Dass die Unterhaltungsindustrie gerne mit der (Partei-)Politik flirtet, ist international nicht neu. Und dass liberale amerikanische Pop-Größen sich bevorzugt für die Demokraten stark machen, dürfte auch nicht unbekannt sein. Wenn jetzt nach Beendigung des Streiks der US-Drehbuchautoren (sie einigten sich mit den Produzenten auf drei Prozent Gehaltserhöhung pro Jahr) der Oscar-Gala nichts mehr im Weg steht – dann wird bestenfalls die Frage spannend, ob nun Barack Obama oder Hillary Clinton mehr direkten Support erhält. Bush-Bashing? Das ist spätestens seit Michael Moores Dankesrede Usus, als dieser 2003 den Oscar für Bowling for Columbine erhielt.
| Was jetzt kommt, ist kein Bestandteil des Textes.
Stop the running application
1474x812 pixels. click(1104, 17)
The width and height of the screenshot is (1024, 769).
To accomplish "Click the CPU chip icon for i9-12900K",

Was wurde überhaupt aus dem politischen Einsatz von Michael Moore, der 2004 vergeblich hoffte, mit "Fahrenheit 9/11" die Wahl entscheiden zu können? Auf seiner Homepage betreibt er Werbung für seinen letzten Film Sicko. Anfang Jänner hatte er noch beschlossen, dass es allen demokratischen Präsidentschaftskandidaten an Charisma mangle. So kurzlebig sind manchmal die Nahverhältnisse von Medien und Politik.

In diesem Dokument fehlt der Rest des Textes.